> [EXERCISE SET]:
A. Decide whether each statement below agrees with the discussion of case-insensitive regex matching, and support each yes or no with the deciding words quoted from it: (i) the first path would bring the behavior in line with most other modern regex flavors; (ii) the example name given for the new metacharacter is \O; (iii) the final comment considers changing the spec so that flag i does not match different numbers of characters.
B. Write the next part of the discussion of case-insensitive regex matching, picking up right after its final sentence.
==== EXTRACT PROVIDED ====
If you are open to the breaking change proposed above, I see at least three paths:

  1. Simply no longer provide this functionality. Although this feels like a loss, it would match the majority of other modern regex flavors (though there are exceptions like ICU and Swift).
  2. Preserve the functionality behind a new flag, whole-pattern modifier, or compile-time option.
  3. Provide the functionality via a new metacharacter. This could be similar to but different than \O and \X. For the sake of example, I'll call it \U. To narrow what it matches, you could do things like (?=\w)\U. And if you also adopted set subtraction like […--…] (from several regex flavors include JavaScript), you could do [\U--\W] (which would be equivalent to Oniguruma's current (?i)[\w]).

slevithan avatar Apr 19 '25 14:04 slevithan

I would consider changing the spec to not match different number of characters with flag i.
==== RAW DATA ====
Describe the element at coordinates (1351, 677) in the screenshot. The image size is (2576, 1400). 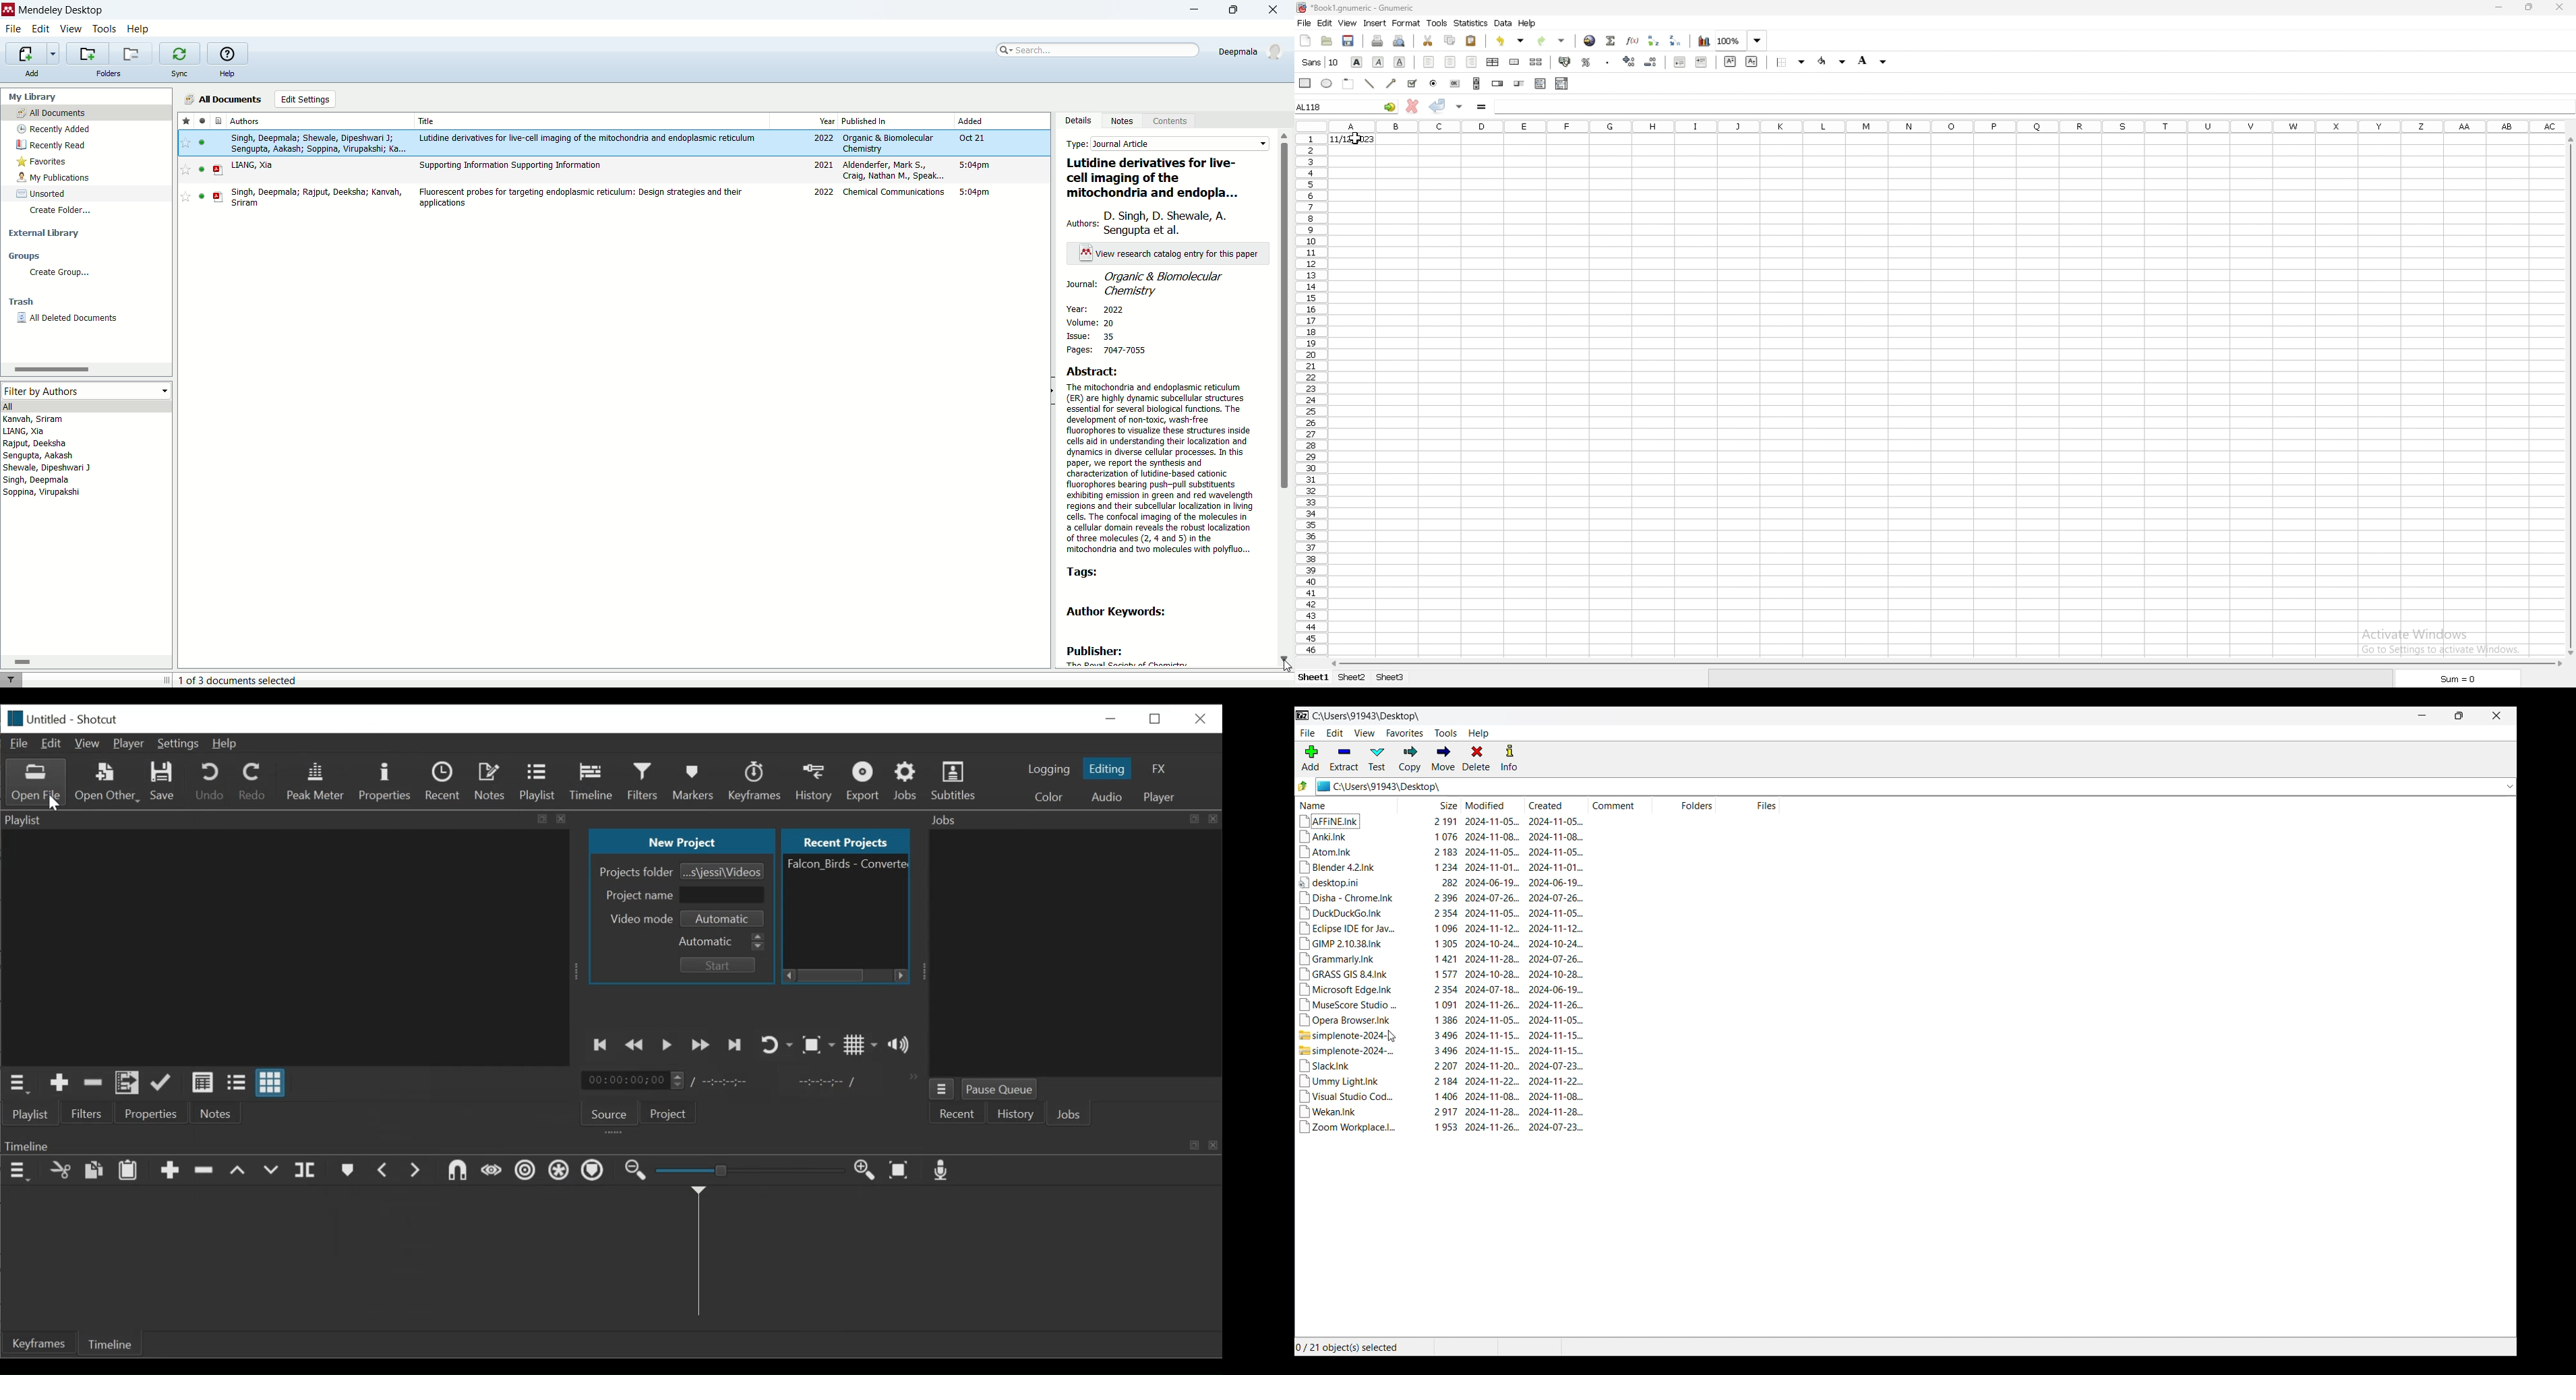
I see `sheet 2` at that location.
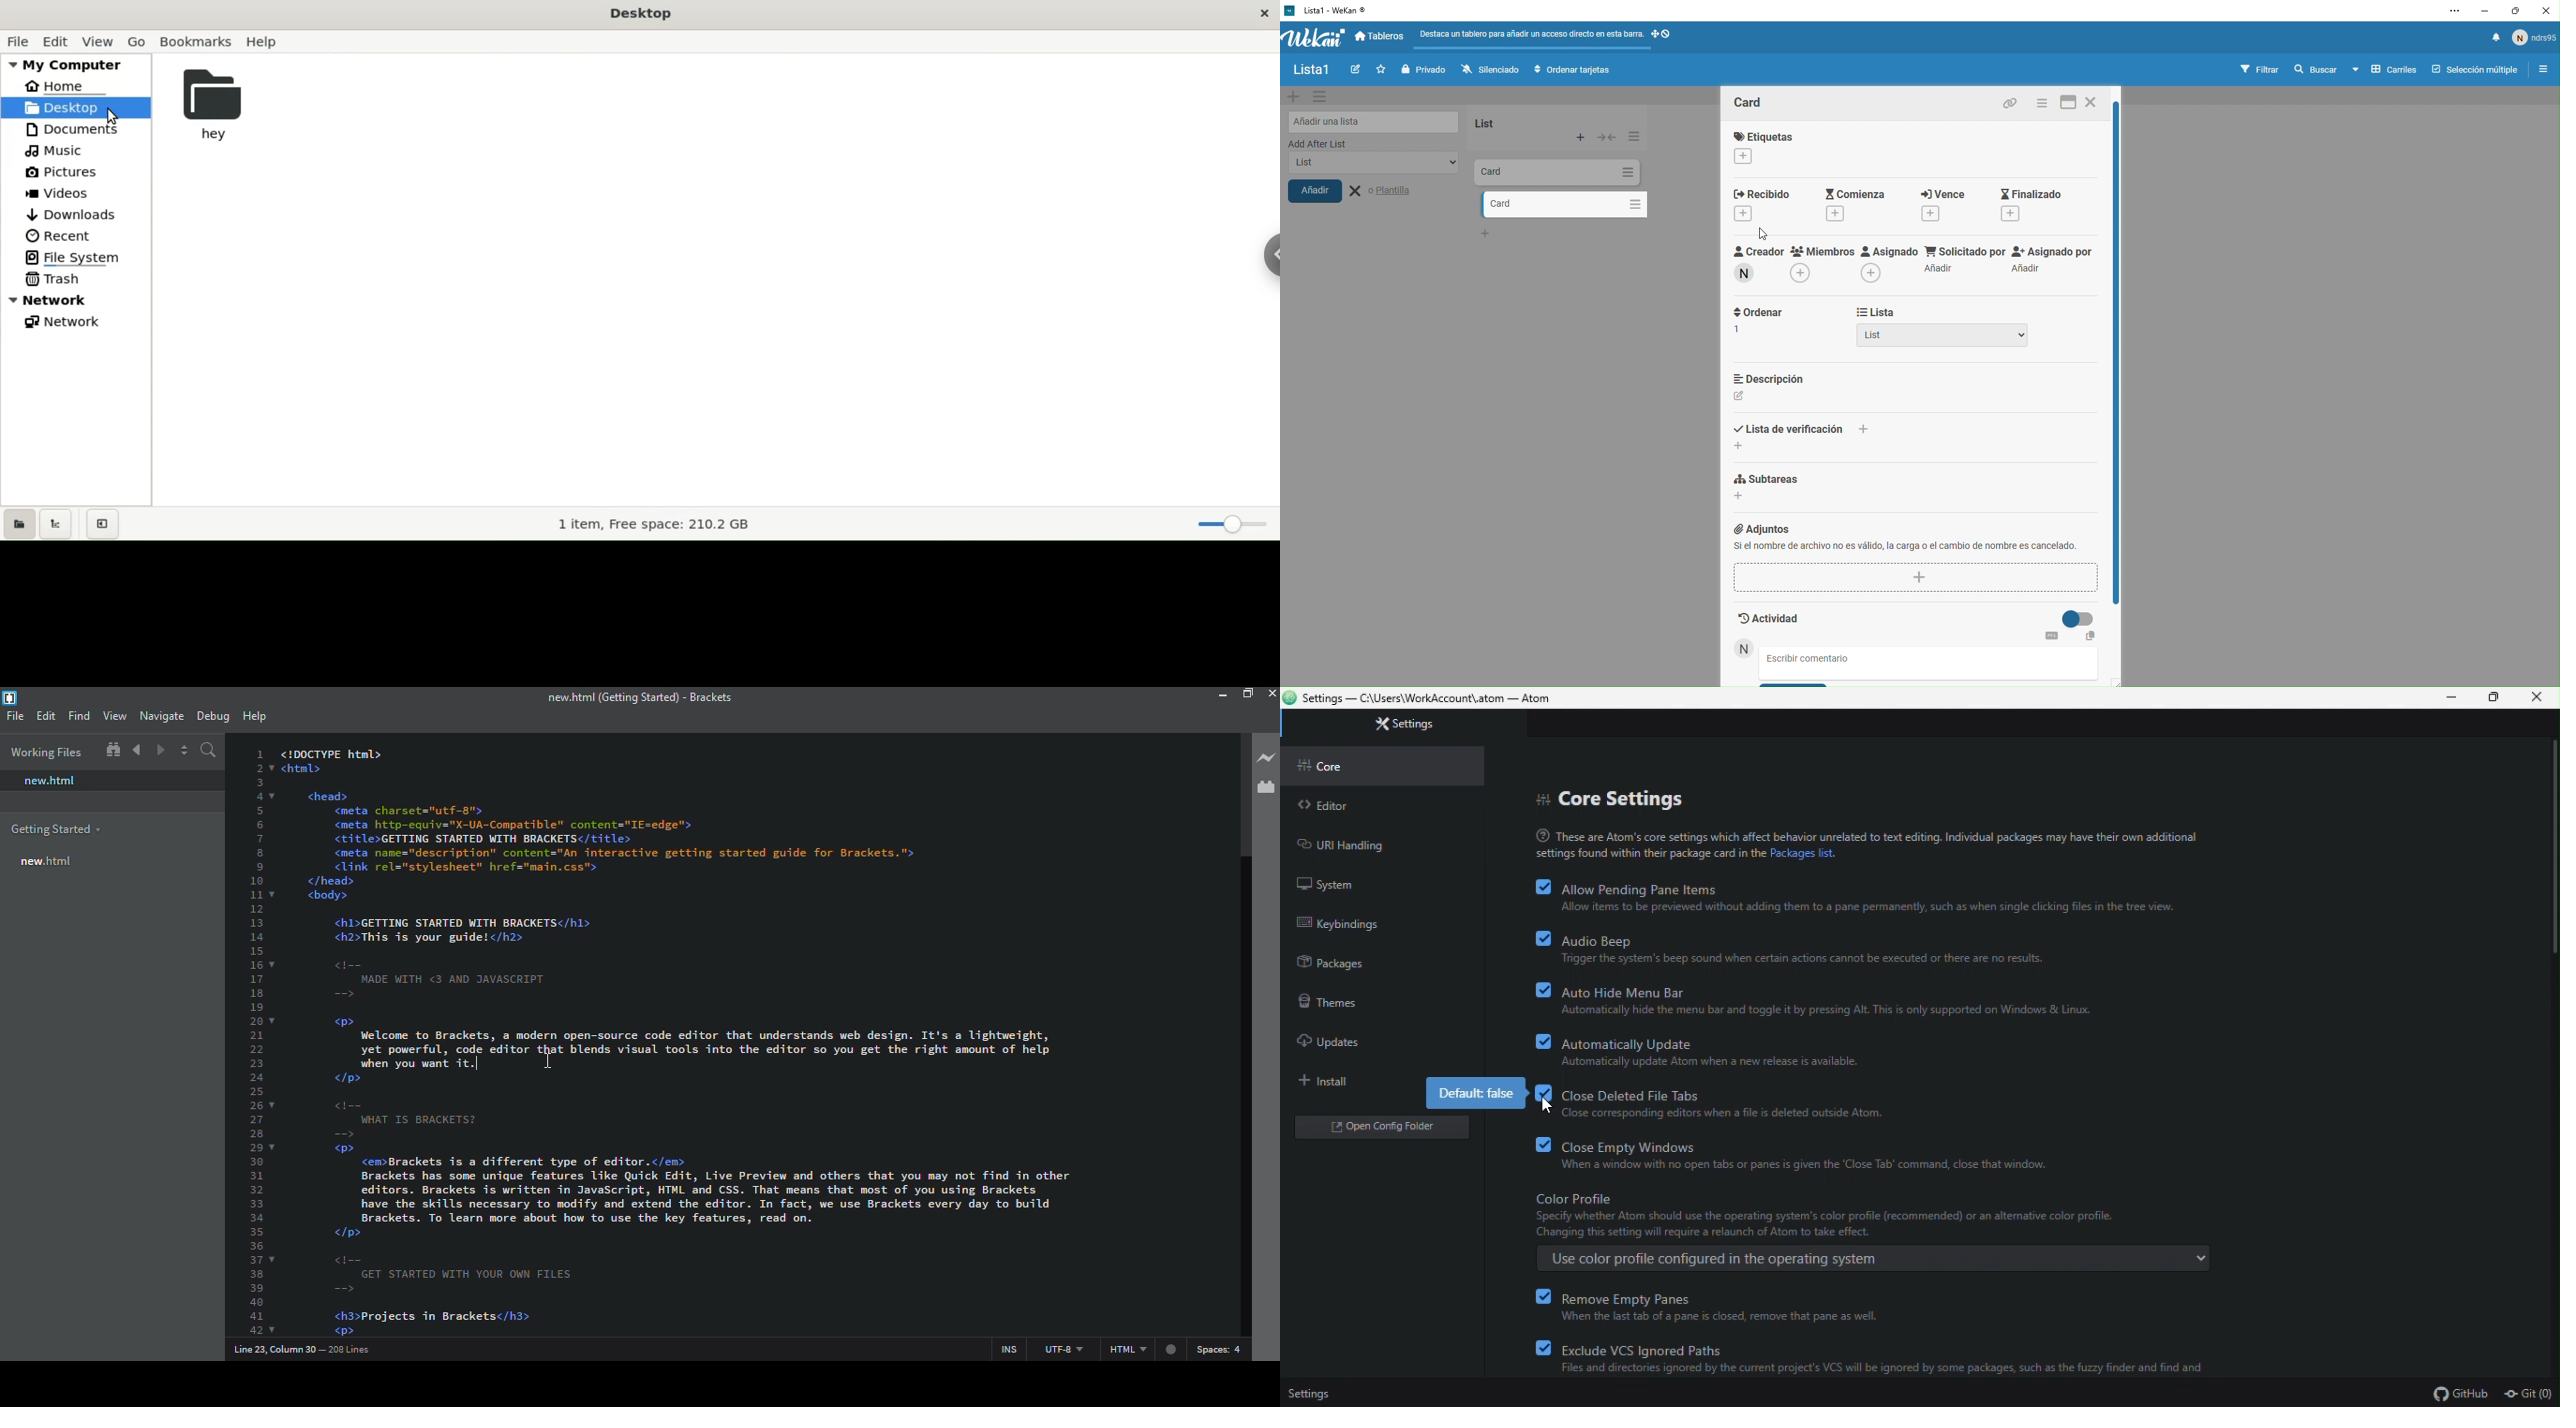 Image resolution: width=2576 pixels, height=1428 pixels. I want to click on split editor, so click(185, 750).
====
> [ANSWERS TO THE PROBLEMS]:
A.
(i) Yes: "it would match the majority of other modern regex flavors."
(ii) No: "For the sake of example, I'll call it \U."
(iii) Yes: "I would consider changing the spec to not match different number of characters with flag i."

B.
kkos avatar Apr 20 '25 15:04 kkos

I'm guessing you already understand Unicode much better than me, but in case it's helpful, what JavaScript seems to do when both the i and u (or v) flag are set is that all symbols are implicitly case-folded using the simple mapping provided by the Unicode standard immediately before they are compared.

JS also ensures that /\w/iu is the inverse of /\W/iu. This is relevant since JS's \w is ASCII-only [0-9A-Z_a-z], which means that \W matches U+017F and U+212A. But /\w/iu is equivalent to [0-9A-Z_a-z\u017F\u212A], so /\W/iu is the inverse of /\w/iu. That means /\W/iu is equivalent to /[^0-9A-Z_a-z\u017F\u212A]/u.

slevithan avatar Apr 21 '25 13:04 slevithan

Fixed #351 in branch fix_351_349.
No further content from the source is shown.